IP Group Photo 10/7
Inside Politics: Health care paradox
03:16 - Source: CNN
CNN  — 

Senate Democrats are quickly shifting their focus away from the polarizing Brett Kavanaugh fight and plan to intensely focus on health care in the final weeks of the midterm election season.

Top Democrats told CNN Tuesday evening that they view the focus on health care – specifically the GOP-led lawsuit to overturn the Affordable Care Act and gut pre-existing condition protections – as more for salient in the eyes of voters, even as the GOP is campaigning heavily on the Kavanaugh fight to energize its base.

“It’s the top of voters’ minds,” said Maryland Sen. Chris Van Hollen, chairman of the Democratic Senatorial Campaign Committee, of health care. “Even after everything that has happened here in Washington – not surprisingly the focus is on pocketbook issues. Not surprisingly rising health care costs are their No. 1 concern – as well as protecting people with pre-existing conditions.”

Voters, Van Hollen said, are “not going to be worried about the Kavanaugh hearings – after what happened, that happened. They’re going to be focused on day-to-day issues.”

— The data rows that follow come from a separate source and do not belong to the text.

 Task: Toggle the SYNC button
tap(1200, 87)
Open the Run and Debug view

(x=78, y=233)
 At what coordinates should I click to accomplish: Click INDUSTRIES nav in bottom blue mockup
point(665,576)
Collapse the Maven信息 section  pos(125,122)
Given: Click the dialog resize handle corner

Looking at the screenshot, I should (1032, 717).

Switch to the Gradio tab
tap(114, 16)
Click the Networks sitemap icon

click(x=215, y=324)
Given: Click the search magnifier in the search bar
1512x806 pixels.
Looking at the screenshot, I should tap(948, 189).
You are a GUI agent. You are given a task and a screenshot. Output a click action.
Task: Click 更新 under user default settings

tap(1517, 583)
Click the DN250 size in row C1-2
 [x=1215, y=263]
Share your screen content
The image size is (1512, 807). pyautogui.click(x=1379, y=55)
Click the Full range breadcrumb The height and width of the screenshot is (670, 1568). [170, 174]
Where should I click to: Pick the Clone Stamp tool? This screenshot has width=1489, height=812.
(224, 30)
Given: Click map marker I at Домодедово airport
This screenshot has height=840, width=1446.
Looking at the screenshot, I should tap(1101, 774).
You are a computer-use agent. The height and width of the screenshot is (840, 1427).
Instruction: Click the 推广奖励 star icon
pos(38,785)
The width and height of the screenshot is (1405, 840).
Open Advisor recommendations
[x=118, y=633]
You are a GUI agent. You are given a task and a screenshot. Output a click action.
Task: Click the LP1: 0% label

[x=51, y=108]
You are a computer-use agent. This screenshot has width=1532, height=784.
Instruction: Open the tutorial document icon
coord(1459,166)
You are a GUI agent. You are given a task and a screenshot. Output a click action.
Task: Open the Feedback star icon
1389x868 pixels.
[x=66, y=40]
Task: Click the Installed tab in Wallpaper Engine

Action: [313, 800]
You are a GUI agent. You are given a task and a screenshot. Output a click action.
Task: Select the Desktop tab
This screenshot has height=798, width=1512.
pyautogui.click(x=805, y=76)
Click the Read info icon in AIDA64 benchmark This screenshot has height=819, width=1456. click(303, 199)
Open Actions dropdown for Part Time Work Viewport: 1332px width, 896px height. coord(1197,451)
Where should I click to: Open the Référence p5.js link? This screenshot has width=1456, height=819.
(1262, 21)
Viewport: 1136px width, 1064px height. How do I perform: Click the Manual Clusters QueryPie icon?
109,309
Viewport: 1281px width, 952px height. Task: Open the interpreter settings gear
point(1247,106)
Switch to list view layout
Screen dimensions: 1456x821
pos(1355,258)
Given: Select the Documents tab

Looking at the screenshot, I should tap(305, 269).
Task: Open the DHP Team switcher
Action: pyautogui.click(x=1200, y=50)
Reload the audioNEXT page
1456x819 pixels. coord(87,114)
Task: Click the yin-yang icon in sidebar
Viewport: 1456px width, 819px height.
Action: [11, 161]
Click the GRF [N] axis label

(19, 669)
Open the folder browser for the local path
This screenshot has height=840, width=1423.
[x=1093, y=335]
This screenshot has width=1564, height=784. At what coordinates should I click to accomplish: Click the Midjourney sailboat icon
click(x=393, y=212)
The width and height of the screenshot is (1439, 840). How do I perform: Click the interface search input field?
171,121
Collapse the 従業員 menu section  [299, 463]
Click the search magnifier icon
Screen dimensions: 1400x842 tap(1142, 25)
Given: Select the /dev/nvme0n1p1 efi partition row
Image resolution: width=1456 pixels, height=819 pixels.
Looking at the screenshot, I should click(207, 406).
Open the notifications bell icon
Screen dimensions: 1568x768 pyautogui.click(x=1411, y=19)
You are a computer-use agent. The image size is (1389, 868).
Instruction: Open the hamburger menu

Van Hollen downplayed the impact the Kavanaugh fight would have on the battle for the Senate majority, even as Republicans have grown more confident they can retain power in the chamber because of growing GOP enthusiasm after the Supreme Court battle. Republicans control the chamber 51 seats to the Democrats 49, but 10 Democrats are up for re-election in states President Donald Trump won in 2016.

“There was already a path toward a majority in the Senate but it was a narrow path, and it remains the same,” Van Hollen said.

West Virginia Sen. Joe Manchin, the lone Democrat to vote for Kavanaugh, said Tuesday that voters back home have been very “tolerant” of his vote – but also said his race would turn on health care issues rather than the Supreme Court fight.

“There’s a lot of people who were disappointed,” said Manchin, who faces Republican Patrick Morrisey next month in his race, when asked about his Kavanaugh vote. “And there are a lot of people who are very, very supportive and very happy.”

But he added: “In West Virginia, it’s about health care. … That’s what my election is about.”

The Senate plans to vote Wednesday on a Democratic effort to scrap a Trump administration rule that allows the sale of insurance plans that do not require coverage for pre-existing conditions.

On the Senate floor Tuesday, Senate Minority Leader Chuck Schumer of New York said: “Well, now that the Senate has concluded a very divisive debate about the Supreme Court, it’s time to talk about the No. 1 issue to the American people – health care.”